● Estratto del testo
Una chiave importante di lettura è la variabile tempo. Elizabeth Dunn, della University of British Columbia, invita a usare i soldi per… comprare il nostro tempo. “Non comprate una macchina lussuosa per avere sedili riscaldati durante il viaggio di due ore verso il lavoro. Comprate una casa più vicina al lavoro, per usare quell’ora di luce in più per giocare al parco con i vostri figli”. Per l’Università di Zurigo ci vorrebbe un aumento dello stipendio del 40% per compensare lo stress da pendolarismo.
Dalla Svizzera al Bhutan. L’unica cosa in comune che hanno questi due Stati è avere il 100% del territorio montuoso, per il resto sono agli antipodi. La terra delle banche contro una monarchia buddhista. Le priorità e i valori quelli no, non coincidono, tanto che il governo del piccolo Paese himalayano ha istituzionalizzato da nemmeno un lustro il parametro di Felicità Interna Lorda (Fil), che fa il verso al Pil. I criteri sono qualità dell’aria, salute, rapporti sociali e istruzione dei cittadini. Così pur essendo fra i più poveri del mondo, il Bhutan è il primo asiatico e l’ottavo planetario nella speciale graduatoria della Fil. Con l’approvazione niente meno che del Dalai Lama.

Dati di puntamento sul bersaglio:

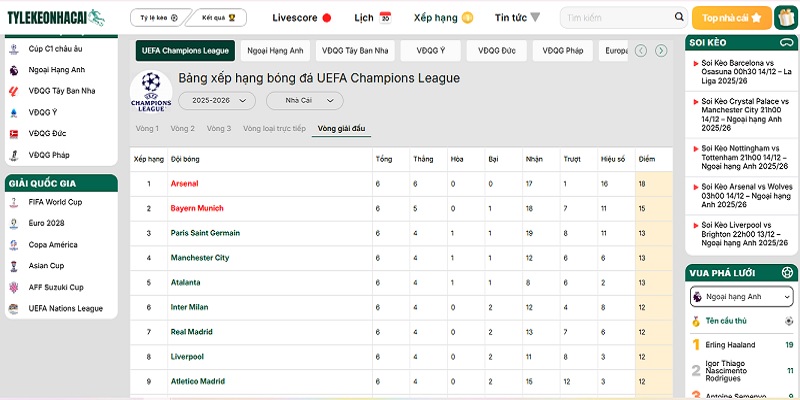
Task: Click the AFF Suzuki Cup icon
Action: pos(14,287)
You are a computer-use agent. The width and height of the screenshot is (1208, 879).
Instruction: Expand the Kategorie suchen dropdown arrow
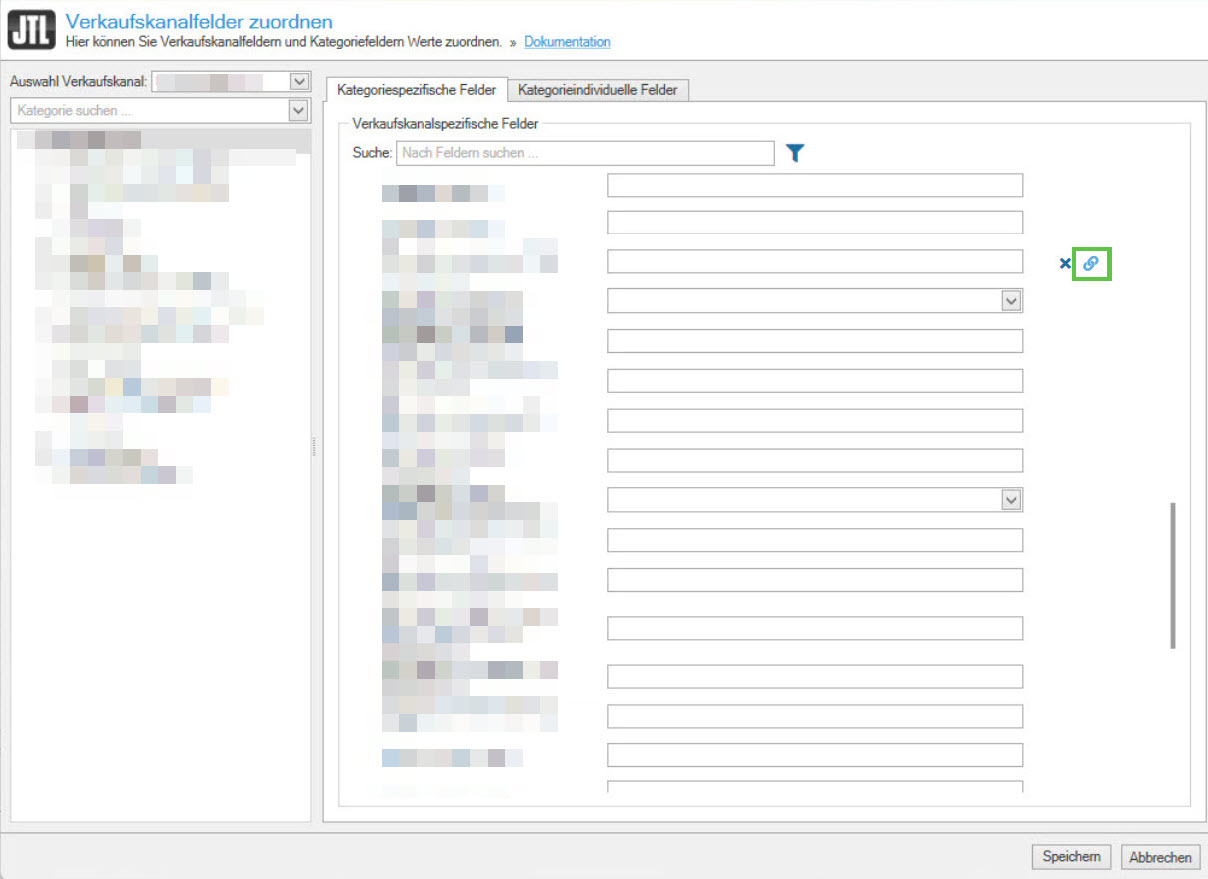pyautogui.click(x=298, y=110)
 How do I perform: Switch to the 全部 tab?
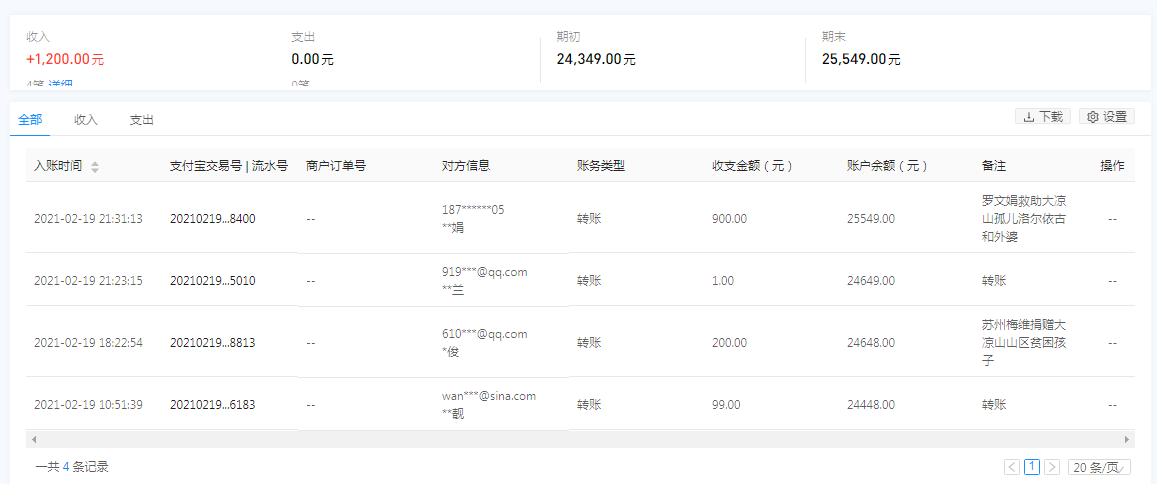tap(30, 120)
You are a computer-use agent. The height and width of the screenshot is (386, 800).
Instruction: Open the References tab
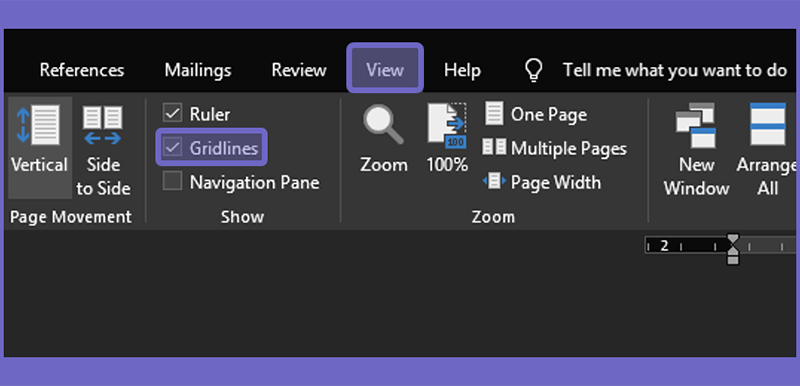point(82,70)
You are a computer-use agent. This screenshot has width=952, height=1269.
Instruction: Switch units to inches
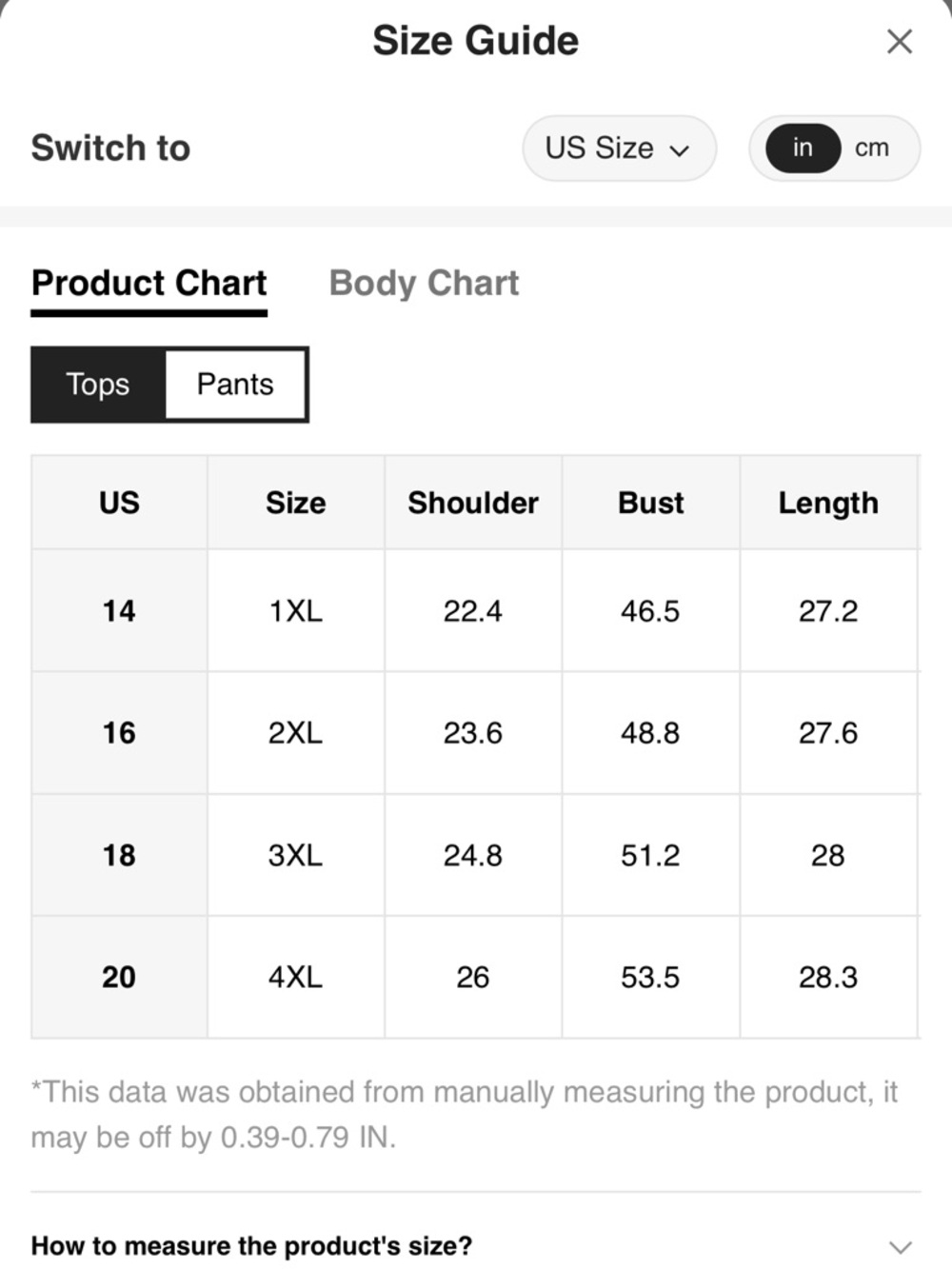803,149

● Compiti da svolgere
A. Rispondi a queste domande sull'estratto su soldi, tempo e felicità:
(i) Secondo l'Università di Zurigo, di quanto dovrebbe aumentare lo stipendio per compensare lo stress da pendolarismo?
(ii) Quali criteri usa la Felicità Interna Lorda?
(iii) Quale posto occupa il Bhutan nella graduatoria mondiale della Fil?
B. Scrivi il seguito dell'estratto su soldi, tempo e felicità, partendo dopo la sua ultima frase.

● Risposte ai compiti
A.
(i) Del 40%.
(ii) Qualità dell'aria, salute, rapporti sociali e istruzione dei cittadini.
(iii) L'ottavo posto, primo tra i Paesi asiatici.

B.
Anche noi abbiamo i nostri teorici che scindono materialismo e benessere, è il Movimento per la Decrescita Felice, attivo dall’inizio del terzo millennio, sostenitore della mancanza di relazione fra l’aumento del Pil e qualità della vita. Esempio più banale, il consumo di carburante quando si è in coda per le statistiche varrà in un modo, di fatto è solo uno spreco di risorse. In quest’ottica l’indirizzo giusto sarebbero l’autarchia e l’autoproduzione per evitare giri commerciali che incidono sul prodotto e sul suo prezzo. E di teorie del genere se ne trovano a bizzeffe, ovunque.
Del resto anche un re è stato visto piangere sulla sella, così tanto da bagnare il cavallo. Povero re (e povero anche il cavallo). E noi villan… sempre allegri bisogna stare.